Sunday, August 9, 2009

Letting Serendipity Seek You

DAMON DARLIN wrote in the New York Times section Ping: Serendipity, Lost in the Digital Deluge. After reading the piece, I can only conclude that serendipity is within the traveler and not the pathway. There has been a great deal of serendipity during this endeavor and it has changed my own paradigms.

I also don't believe that Darlin has a firm grasp on what serendipity is in truth. Truth seems a better word than fact. Serendipity is magic without the magician, the third wish without the genie or even the wish. It is more than randomness and blind luck and in its best sense can not be calculated or anticipated.

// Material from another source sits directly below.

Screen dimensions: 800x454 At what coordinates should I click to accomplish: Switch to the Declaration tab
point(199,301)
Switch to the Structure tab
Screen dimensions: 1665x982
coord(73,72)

Darlin gives UrbanSpoon, as one example which depends upon randomness to find a restaurant.

But a funny thing happens with frequent users of the app. They start relying on its search engine or the “Talk of the Town” feature, an algorithm that generates suggestions that uncannily echo local sentiment.

So most of us don't stick to the path less traveled most of the time. Here he is right, the algorithm becomes a high-tech crowdsourcing, substituting for the serendipity that customers are seeking. Trouble is that you cannot seek serendipity. You have to seek, not even necessarily seek, but be open to the unknown and let serendipity find you.

But this does bring up the question of individuals finding new pathways and larger groups finding new pathways. As the TED Talk below shows - The group-think of social networks isn't good at delivering those magical moments of discovery.

James Surowiecki: The moment when social media became the news
James Surowiecki pinpoints the moment when social media became an equal player in the world of news-gathering: the 2005 tsunami, when YouTube video, blogs, IMs and txts carried the news -- and preserved moving personal stories from the tragedy. Watch this talk >>

James Surowiecki, the author of The Wisdom of Crowds, argues that people acting en masse, are smarter than we think with one important caveat.

But there's also a downside to this -- a kind of dark side, in fact --and that is that the more tightly linked we come to each other, the harder it is for each of us to remain independent.
One of the fundamental characteristics of a network is that once you are linked in the network, the network starts to shape your views and starts to shape your interactions with everybody else. That's one of the things that defines what a network is. A network is not just the product of its component parts.It is something more than that. It is, as Steven Johnson has talked about, an emergent phenomenon.